> **REQUIRED ACTION**
How many lines in the records below contain the word "Inflatable"? Reply with that number only.

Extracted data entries
*** Begin section ***

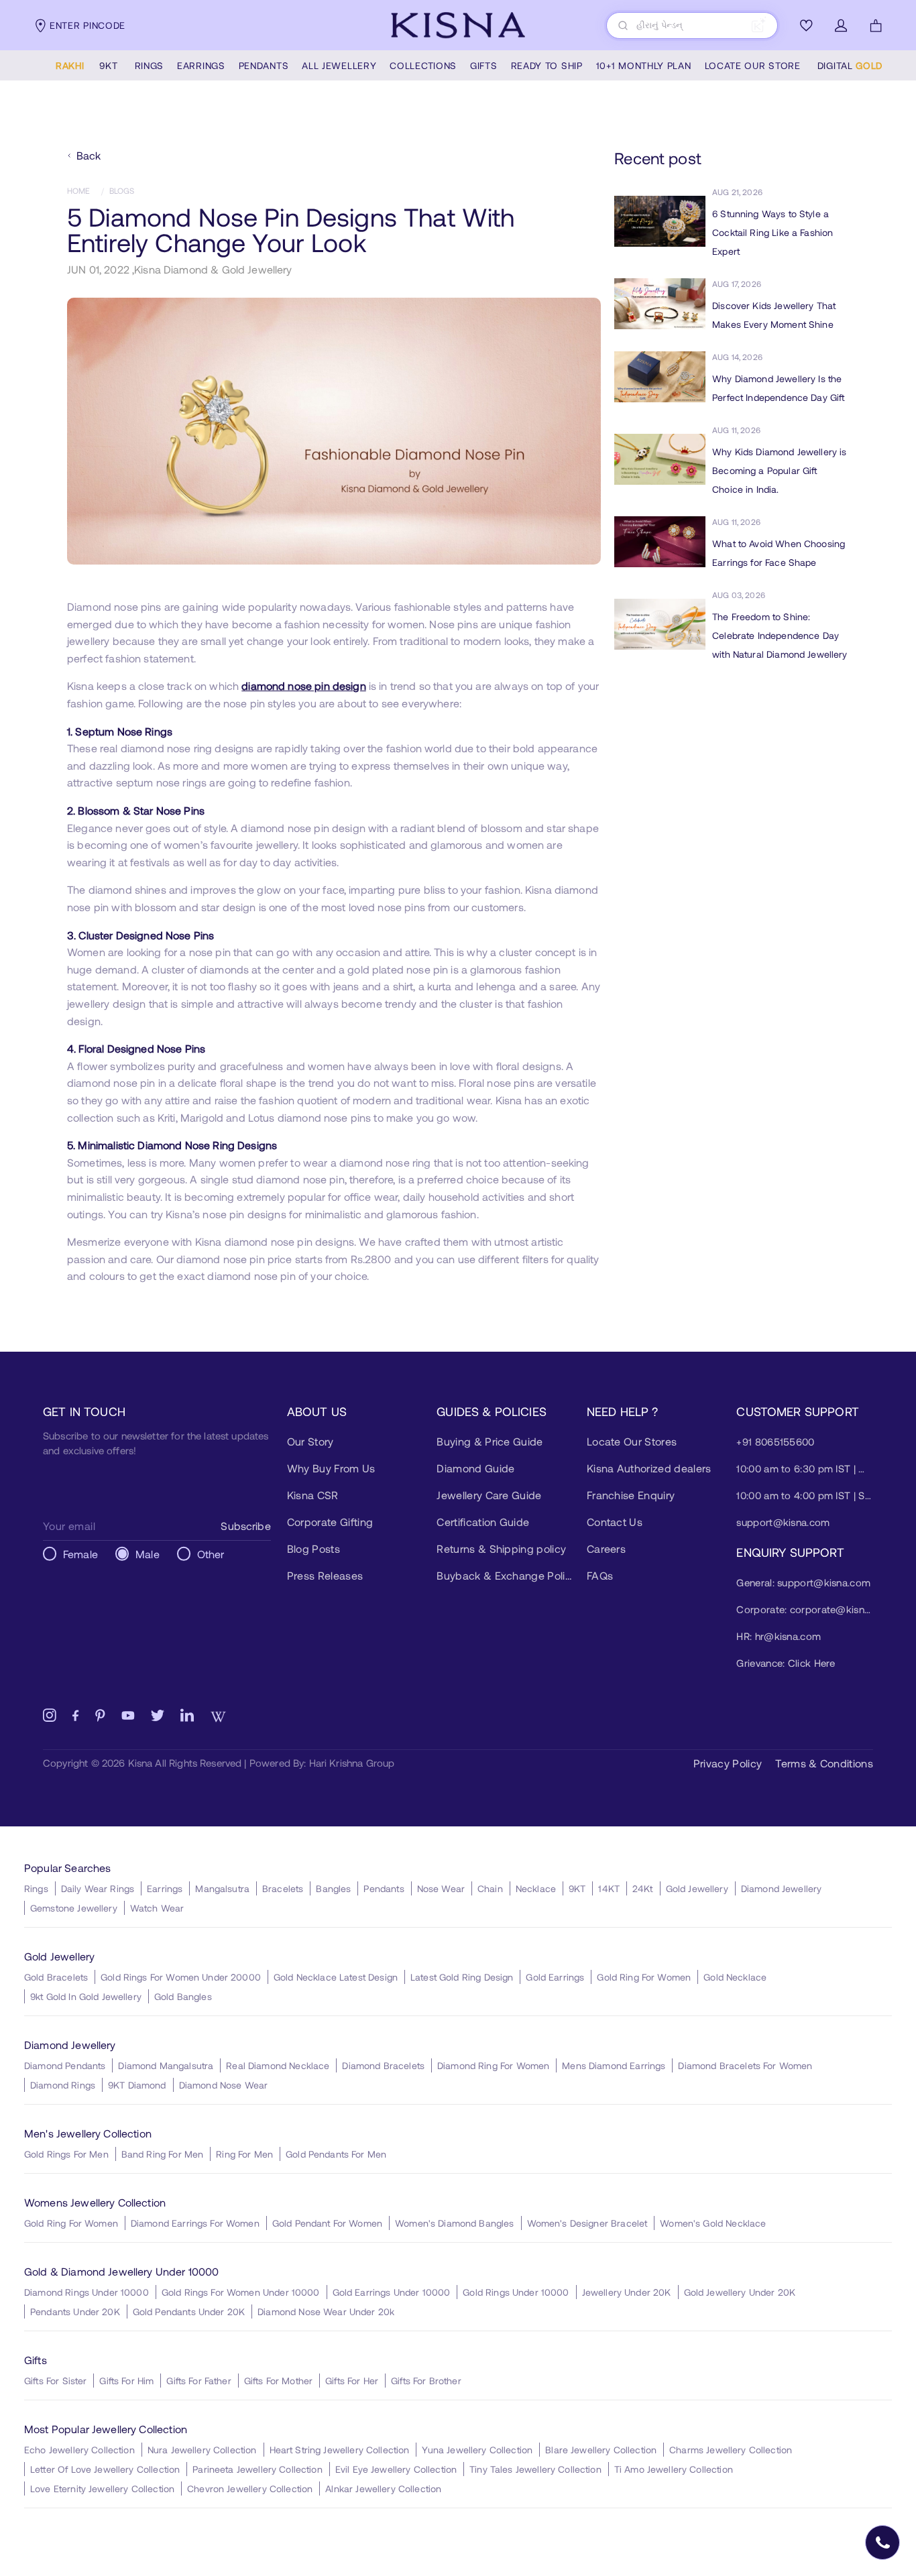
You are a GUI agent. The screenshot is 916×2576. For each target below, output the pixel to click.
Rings (36, 1888)
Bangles (333, 1888)
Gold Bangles (183, 1996)
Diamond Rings (62, 2085)
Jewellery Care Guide (489, 1494)
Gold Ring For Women (644, 1977)
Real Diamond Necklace (277, 2065)
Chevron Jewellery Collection (249, 2488)
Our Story (310, 1441)
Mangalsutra (222, 1888)
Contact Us (614, 1521)
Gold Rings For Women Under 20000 (181, 1977)
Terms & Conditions (824, 1763)
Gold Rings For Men (66, 2154)
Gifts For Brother (426, 2380)
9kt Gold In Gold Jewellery (85, 1996)
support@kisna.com (782, 1522)
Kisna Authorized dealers (649, 1468)
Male (147, 1553)
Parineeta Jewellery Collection (257, 2469)
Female (80, 1553)
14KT (609, 1888)
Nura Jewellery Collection (202, 2449)
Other (211, 1553)
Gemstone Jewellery (73, 1908)
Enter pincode (87, 25)
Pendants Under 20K (75, 2311)
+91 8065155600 (775, 1442)
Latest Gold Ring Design (461, 1977)
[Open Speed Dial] (882, 2542)
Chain (490, 1888)
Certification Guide (483, 1521)
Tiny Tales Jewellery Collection (535, 2469)
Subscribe (245, 1525)
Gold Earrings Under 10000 (392, 2292)
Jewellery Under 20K (626, 2292)
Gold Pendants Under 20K (189, 2311)
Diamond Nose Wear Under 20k (325, 2311)
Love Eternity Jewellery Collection (102, 2488)
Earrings (164, 1888)
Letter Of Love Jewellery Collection (105, 2469)
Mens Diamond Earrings (613, 2065)
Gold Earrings (555, 1977)
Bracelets (282, 1888)
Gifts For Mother (278, 2380)
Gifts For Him (126, 2380)
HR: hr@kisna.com (778, 1636)
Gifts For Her (351, 2380)
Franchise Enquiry (631, 1494)
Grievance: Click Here (785, 1663)
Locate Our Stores (632, 1441)
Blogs (122, 190)
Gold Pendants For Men (336, 2154)
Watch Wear (157, 1908)
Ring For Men (244, 2154)
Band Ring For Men (162, 2154)
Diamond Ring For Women (493, 2065)
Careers (606, 1548)
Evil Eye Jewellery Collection (396, 2469)
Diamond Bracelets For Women (745, 2065)
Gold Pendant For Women (327, 2223)
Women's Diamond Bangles (454, 2223)
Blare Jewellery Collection (600, 2449)
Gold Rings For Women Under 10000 (241, 2292)
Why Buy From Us (331, 1468)
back (88, 155)
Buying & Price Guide (489, 1441)
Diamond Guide (475, 1468)
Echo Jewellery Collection (79, 2449)
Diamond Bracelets (383, 2065)
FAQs (600, 1575)
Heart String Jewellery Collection (340, 2449)
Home (79, 190)
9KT (577, 1888)
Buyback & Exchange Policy (505, 1575)
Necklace (536, 1888)
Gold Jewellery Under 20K (740, 2292)
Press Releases (325, 1575)
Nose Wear (441, 1888)
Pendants (383, 1888)
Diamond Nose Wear (223, 2085)
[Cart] (875, 25)
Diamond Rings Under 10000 (86, 2292)
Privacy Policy (727, 1763)
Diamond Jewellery (781, 1888)
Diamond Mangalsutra (165, 2065)
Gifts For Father (198, 2380)
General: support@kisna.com (803, 1582)
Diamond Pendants (64, 2065)
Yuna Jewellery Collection (477, 2449)
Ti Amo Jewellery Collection (673, 2469)
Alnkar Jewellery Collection (383, 2488)
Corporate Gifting (330, 1521)
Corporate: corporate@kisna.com (804, 1609)
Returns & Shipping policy (501, 1548)
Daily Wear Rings (97, 1888)
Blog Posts (313, 1548)
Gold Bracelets (56, 1977)
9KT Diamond (137, 2085)
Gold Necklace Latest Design (336, 1977)
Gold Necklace (734, 1977)
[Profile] (841, 25)
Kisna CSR (313, 1494)
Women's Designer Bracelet (587, 2223)
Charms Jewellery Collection (730, 2449)
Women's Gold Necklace (713, 2223)
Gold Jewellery (697, 1888)
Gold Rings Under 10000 (516, 2292)
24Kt (642, 1888)
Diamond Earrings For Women (195, 2223)
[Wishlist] (806, 25)
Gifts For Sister (55, 2380)
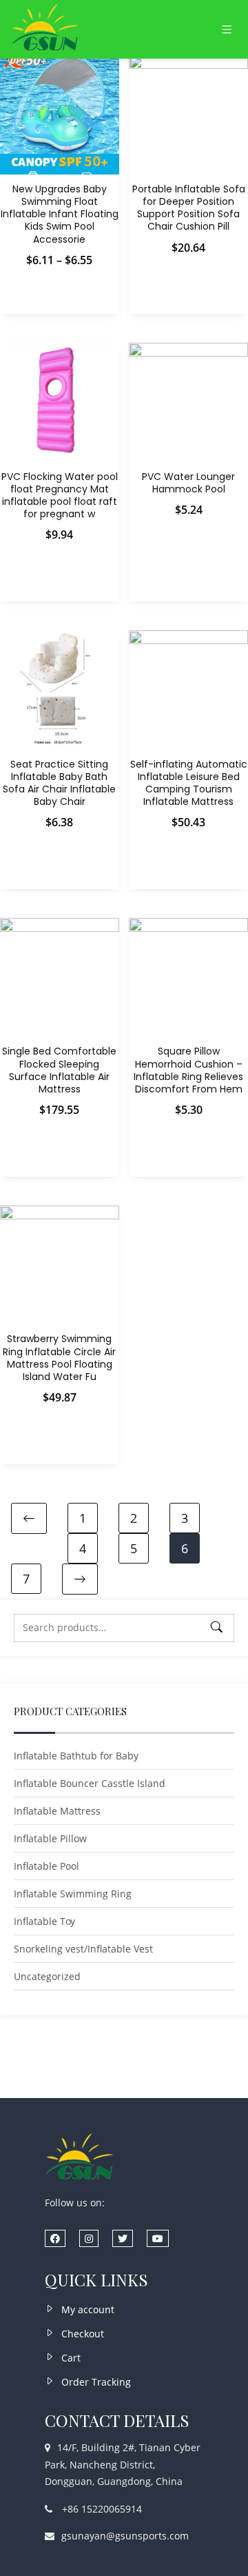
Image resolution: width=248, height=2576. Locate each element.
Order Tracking (96, 2381)
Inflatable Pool (46, 1866)
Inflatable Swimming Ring (73, 1893)
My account (87, 2309)
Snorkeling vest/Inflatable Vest (83, 1948)
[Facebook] (55, 2238)
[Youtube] (158, 2238)
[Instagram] (89, 2238)
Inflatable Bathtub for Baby (76, 1755)
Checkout (82, 2333)
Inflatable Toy (44, 1921)
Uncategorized (47, 1976)
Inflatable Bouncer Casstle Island (89, 1783)
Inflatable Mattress (57, 1810)
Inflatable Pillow (50, 1838)
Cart (71, 2357)
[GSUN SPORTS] (44, 29)
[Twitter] (122, 2238)
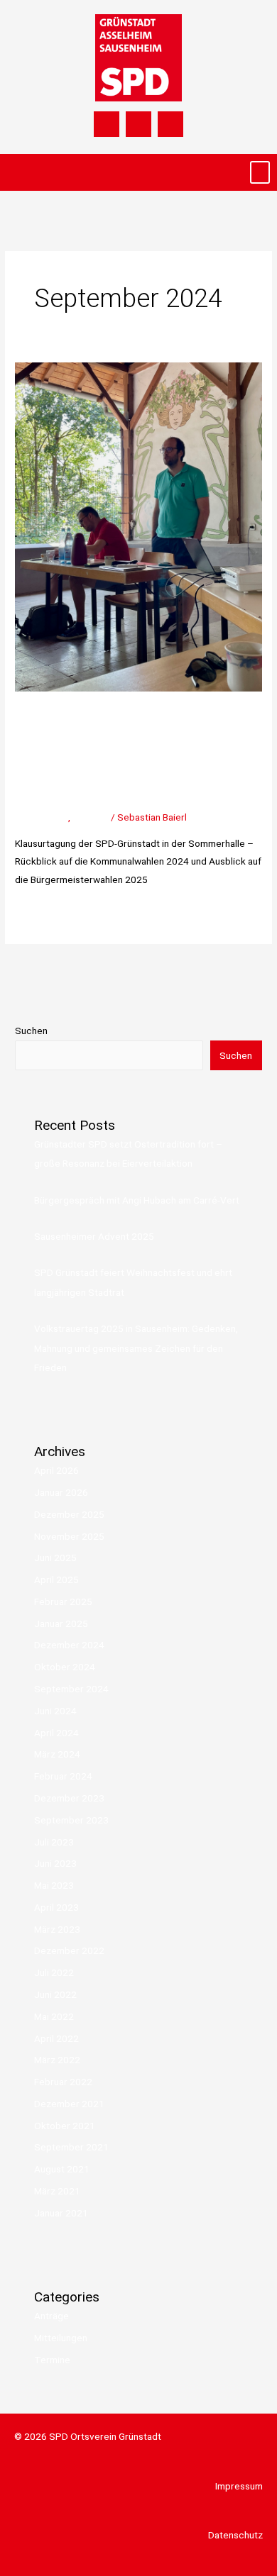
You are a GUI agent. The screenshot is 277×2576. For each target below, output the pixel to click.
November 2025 (69, 1536)
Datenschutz (235, 2535)
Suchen (31, 1030)
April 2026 (56, 1470)
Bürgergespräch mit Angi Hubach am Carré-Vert (136, 1200)
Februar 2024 (63, 1776)
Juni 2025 (55, 1557)
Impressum (239, 2486)
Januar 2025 (61, 1623)
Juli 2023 (54, 1842)
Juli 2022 (54, 1972)
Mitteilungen (41, 817)
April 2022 (56, 2038)
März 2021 (57, 2191)
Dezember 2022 (69, 1950)
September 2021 (71, 2147)
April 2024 (56, 1732)
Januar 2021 (61, 2213)
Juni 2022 (55, 1994)
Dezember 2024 (69, 1644)
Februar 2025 (63, 1601)
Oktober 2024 (64, 1666)
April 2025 (56, 1579)
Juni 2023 (55, 1863)
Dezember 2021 (69, 2103)
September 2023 (71, 1820)
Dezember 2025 (69, 1514)
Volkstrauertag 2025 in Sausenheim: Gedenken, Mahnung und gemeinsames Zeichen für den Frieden (136, 1348)
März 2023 (57, 1929)
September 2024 (71, 1688)
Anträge (51, 2315)
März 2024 (57, 1754)
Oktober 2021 (64, 2125)
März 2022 (57, 2059)
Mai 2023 (54, 1885)
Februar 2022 (63, 2081)
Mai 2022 (54, 2016)
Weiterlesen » (44, 911)
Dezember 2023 (69, 1798)
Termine (90, 817)
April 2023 (56, 1907)
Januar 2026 (61, 1492)
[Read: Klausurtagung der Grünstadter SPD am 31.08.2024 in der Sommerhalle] (138, 526)
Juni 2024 (55, 1710)
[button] (260, 172)
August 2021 (61, 2169)
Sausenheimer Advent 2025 (94, 1236)
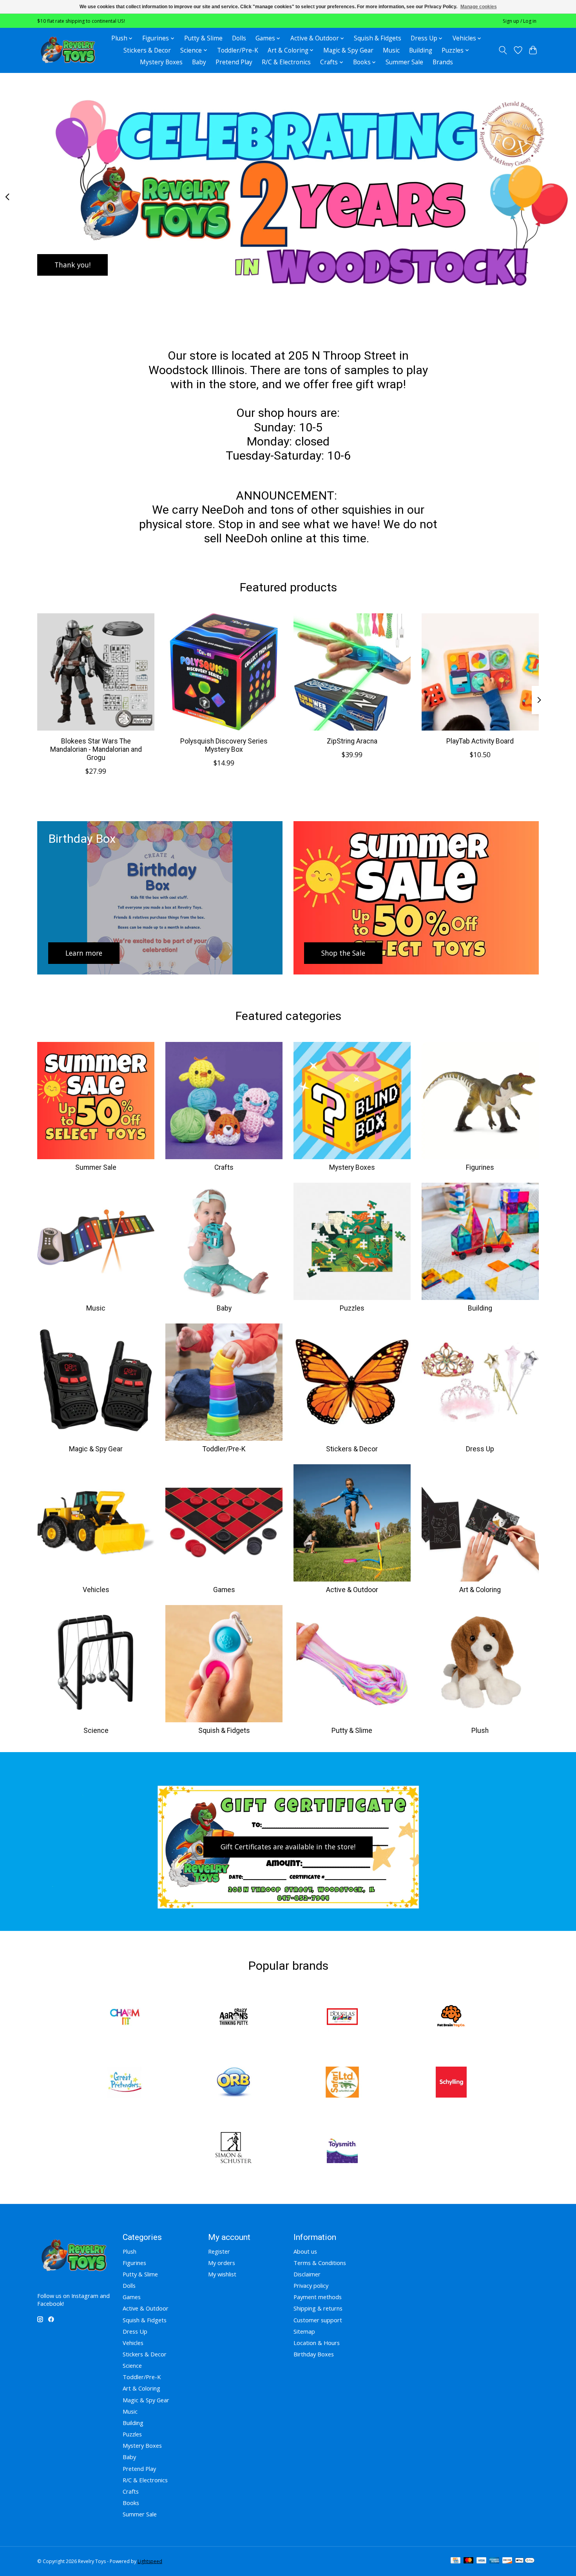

*** End section ***

> **ANSWER SPACE**
8